You found the perfect investment property and need to move quickly. It’s a hot property and you know that other investors will swoop in if you can’t make this deal happen quickly. You need a hard money loan. While a quick online search will give you a ton of options, here are 3 things to look for in hard money lenders in California to make your search more viable.
Hard Money Lending Specialties
To expedite the loan process, make it easy for the lender to approve you. This means taking your deal to the right hard money lender. While being a “hard money lender” is a niche in itself, within this lending segment, financers specialize in specific types of deals. While they might consider other deals, it will take more time because it is out of their realm of expertise.

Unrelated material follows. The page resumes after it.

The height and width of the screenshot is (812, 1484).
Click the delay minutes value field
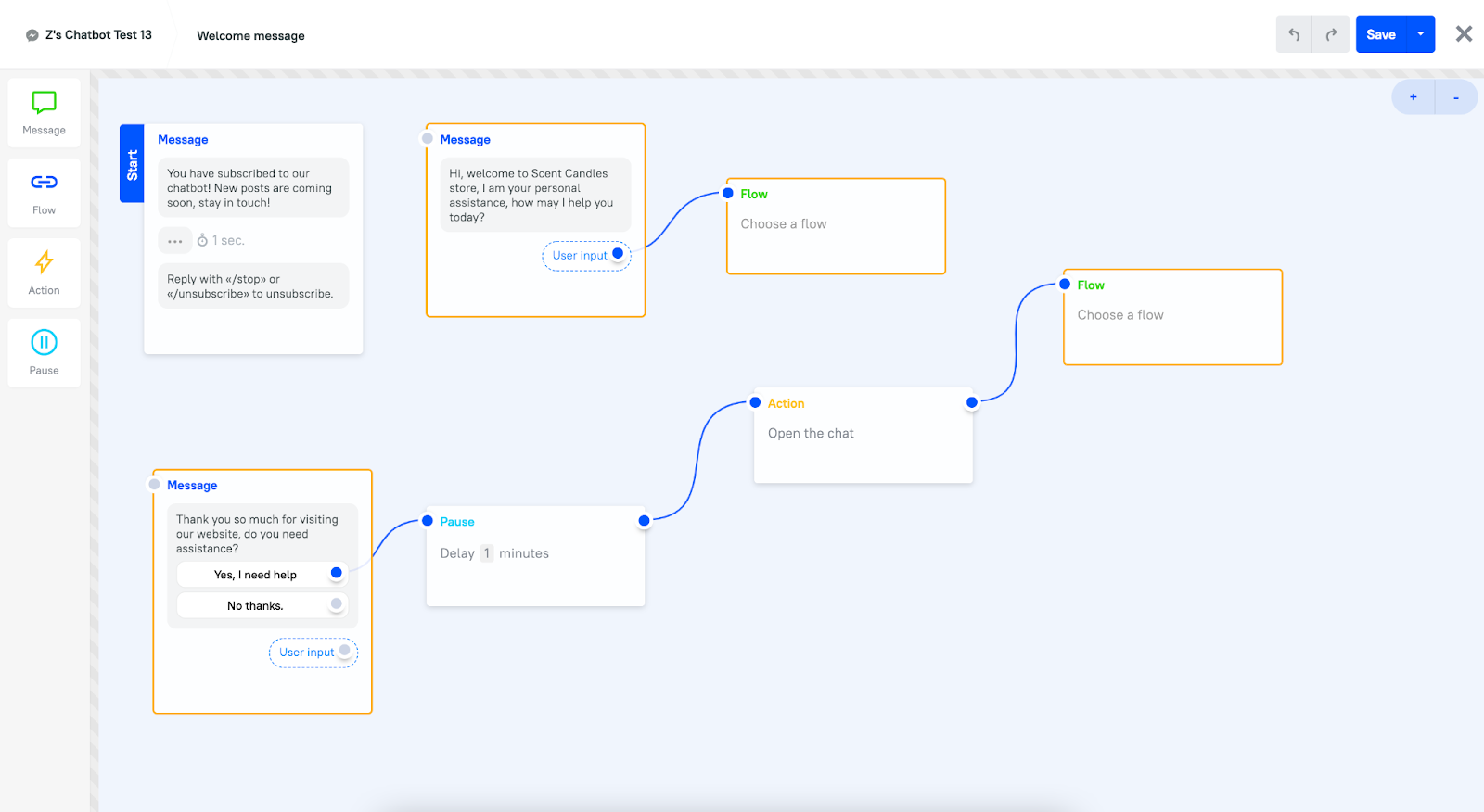click(x=487, y=553)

Generally speaking, hard money lenders in California fall into one of three categories: fix-and-flip, rehab-to-rent, and commercial financing. While fix-and-flip and rehab-to-rent might seem like the same type of loan, the strategies behind it are different which is why lenders specialize in one more than the other.

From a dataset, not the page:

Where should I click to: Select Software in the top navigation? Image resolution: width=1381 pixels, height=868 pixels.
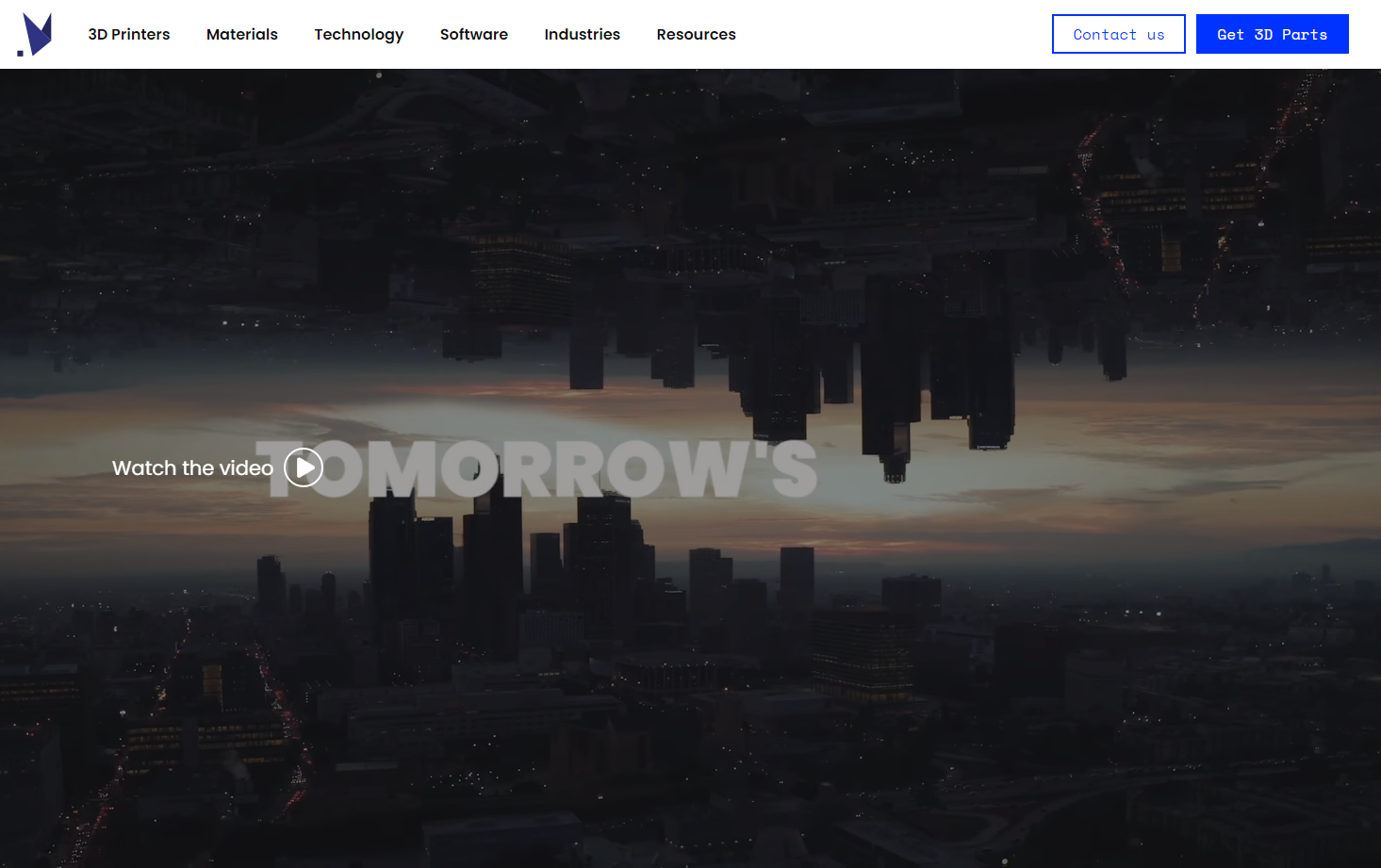click(x=473, y=35)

Fix-and-flip is a short-term strategy and is considered a higher risk venture than a rehab-to-rent loan. Both consider and may even further specialize in single-family, multi-family, apartments, condos and distressed scenarios such as short-sales, foreclosures, and REOs. But the fix-and-flip will seek a faster exit strategy, often charge more and wants to see a clear outline of contractor work and market conditions.
Hard money loans don’t require the same credit applications as traditional financing, though you may still need to complete a credit history. However, you will need money to access the capital. Ask the lender what you need for the loan-to-value (LTV) and the after-repair-value (ARV). At the very least, you will need 10 percent down, usually 20 percent or more of the LTV. The ARV range starts at 75 percent but will increase depending on the deal and the experience of the borrower.

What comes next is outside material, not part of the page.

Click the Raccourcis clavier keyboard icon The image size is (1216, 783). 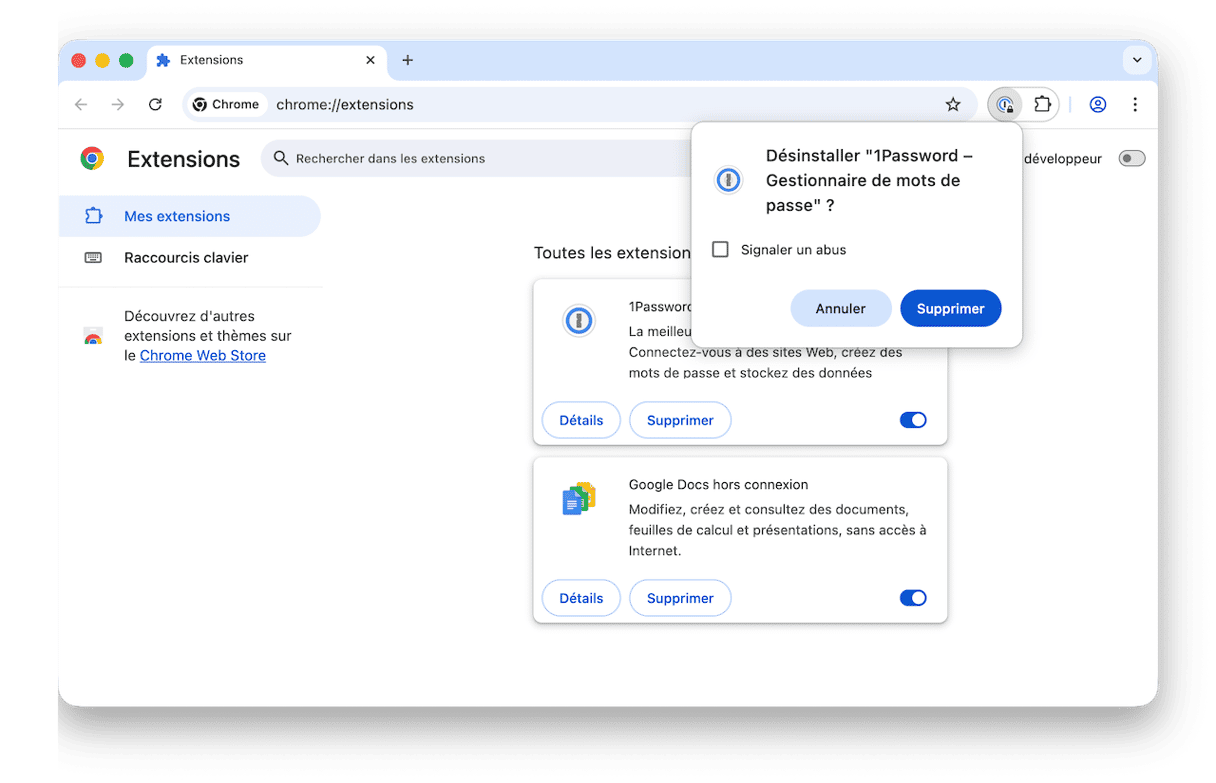(x=93, y=257)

You also want to find out the point structure and closing costs which can add anywhere from another four to ten percent to the loan. Determine if there are prepayment penalties and the length of the loan term. Most fix-and-flip loans are structured for less than 12 months while commercial and rehab-to-rent are longer terms with the former extending as long as 30 years in some cases.
Understand the interest rate. These are not traditional banks and financing companies and you will pay a higher premium for the loan. Don’t be surprised when traditional lending is boasting 4 percent rates and your hard money loan comes in at 10 to 15 percent. This is the cost of doing business.
Decision Making Process
Once you know the basics of what you need and what the lender expects in terms, you will need to complete the application process. In some cases, hard money loans get approval within a 24 hour period and can fund in as little as three to five days.
To ensure you are on this expedited timeline, have your business proposal and loan application properly completed. A hard money loan application process is more like a business plan pitch to a partner or investor than it is asking for a loan. The lender will look at creditworthiness most likely to ensure you aren’t in foreclosure on other properties. The loan itself isn’t contingent on credit scores.
The lender will also want to see a detailed plan regarding the property, it’s plan for rehab and the current market conditions. All of this should outline how the property will generate a profit and in what timeframe. Have contractor estimates for the work and anticipated values of the property when the work is completed.
Something hard money lenders put a lot of weight on is your experience. They see deals all day long and know there is a lot of money to make, but why are you the guy who can complete this in the timeframe and for the margins proposed. Detail your past experience in investment properties, rehabs and professional experience you have as a contractor, real estate broker or investor.
Hard money lenders rarely do business with people who have no experience. If this is your first deal, it might be wise to get an experienced partner so you can develop the experience. Sure you’ll have to share the profit and will more than likely still do the majority of the work, but it allows you to develop a portfolio that will help you get financing on your own for the next deal.